Following that routine and continuing to watch my diet, by October 2008 I'd lost close to thirty pounds, weighing in at 145 point something according to my endocrinologist's scale (I don't have a working scale at home). And I got stuck there. I tried walking/jogging longer, and doing more jogging. I tried adding some basic weight training at home, but I really didn't know how to do anything and just couldn't make myself do anything too difficult. So late in January 2009, still at 145 pounds, I decided to try some outside help. I joined the gym and signed up for personal training, and that's how I met Guido.
Two mornings a week I get up at 4 a.m. and drive in to the gym to suffer the torments of the damned. We do weight training and some cardio; it varies from one session to the next. I sweat and whine and fuss, but I just realized, sitting here today, that I love it. (Okay, I don't love it while I'm sweating and straining, but I actually look forward to going. Is that sick?)
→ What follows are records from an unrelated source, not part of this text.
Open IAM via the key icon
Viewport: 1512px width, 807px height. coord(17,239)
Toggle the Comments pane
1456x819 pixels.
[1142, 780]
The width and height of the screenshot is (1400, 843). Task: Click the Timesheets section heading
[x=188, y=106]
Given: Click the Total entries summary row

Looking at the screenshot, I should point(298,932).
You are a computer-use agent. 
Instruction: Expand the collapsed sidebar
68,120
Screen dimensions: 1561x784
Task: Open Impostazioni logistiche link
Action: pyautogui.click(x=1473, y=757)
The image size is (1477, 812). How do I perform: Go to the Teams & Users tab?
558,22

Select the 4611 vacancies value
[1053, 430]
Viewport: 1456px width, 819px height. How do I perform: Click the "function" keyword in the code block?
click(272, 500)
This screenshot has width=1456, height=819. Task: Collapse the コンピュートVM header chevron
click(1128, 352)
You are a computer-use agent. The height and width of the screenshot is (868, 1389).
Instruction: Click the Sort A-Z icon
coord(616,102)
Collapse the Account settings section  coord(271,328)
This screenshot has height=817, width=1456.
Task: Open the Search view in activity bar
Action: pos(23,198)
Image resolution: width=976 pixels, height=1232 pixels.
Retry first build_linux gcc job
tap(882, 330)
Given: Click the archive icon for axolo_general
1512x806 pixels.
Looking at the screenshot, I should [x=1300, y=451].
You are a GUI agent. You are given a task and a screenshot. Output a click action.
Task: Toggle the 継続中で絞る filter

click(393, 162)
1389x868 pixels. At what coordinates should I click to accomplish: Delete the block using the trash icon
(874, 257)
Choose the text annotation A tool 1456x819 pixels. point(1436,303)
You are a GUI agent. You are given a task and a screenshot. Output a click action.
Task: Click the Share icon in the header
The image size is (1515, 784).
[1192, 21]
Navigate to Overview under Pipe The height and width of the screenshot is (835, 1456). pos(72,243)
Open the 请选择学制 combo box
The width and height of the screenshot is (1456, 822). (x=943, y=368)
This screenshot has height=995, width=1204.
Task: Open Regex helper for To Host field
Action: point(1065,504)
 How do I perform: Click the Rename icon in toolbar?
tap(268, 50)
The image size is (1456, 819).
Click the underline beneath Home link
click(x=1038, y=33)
The best part of it all is finding out that I'm able to do more, work harder, than I thought I was capable of. I've lost track of the number of times I've started a set on one of the weight machines and looked at him in disbelief when I feel the weight he's put on it. “Twelve reps,” he'll say, and on the third rep I am sure I've got no more than one or two left in me at that weight.
But I hate to disappoint anybody. And so I try, with everything I can find in me, to give him the reps he asks for. And so far, every time, I've been able to do it. Much to my surprise. (A week or so ago he gave me the biggest compliment I've received lately — I don't think he even realizes how much it meant to me — when he said something to the effect that he was impressed by the fact that I hadn't given up and that “so far, you've never refused to do anything I've asked you to do.”)
I had the same experience with my horse trainer/riding instructor. Often he'd ask me to do something during our lessons that I was certain I couldn't do (or maybe that I was just terrified to do). Afraid or not, though, I just couldn't bear to let him down, and I would surprise myself by being able to do the “impossible.”
That happens regularly at the gym with Guido. I have come to realize that left to my own devices I give up easily when something gets hard. But I will kill myself to avoid disappointing someone. So Guido gets out of me things I didn't think were in me, and I'm seeing results. After months stuck at 145 (despite regular exercise), I broke the barrier a week or so ago, and this morning the gym's electronic scale read 142.6!! Finally sliding down again. And even better, I'm finding muscles I didn't know I had — abs and arm muscles. (The other day while I was sweating away working my arms on one of the nasty weight machines, Guido commented, “Somebody's starting to get some definition in her arms.” And, wow, he's right!! Still too much body fat covering it, but little by little it's coming off, and my form-fitting exercise shirts are starting to look better on me!)
So the point of all this rambling? Sometimes we need a little outside motivation to find out what we're really capable of. And I'm glad I found Guido to provide that motivation for me.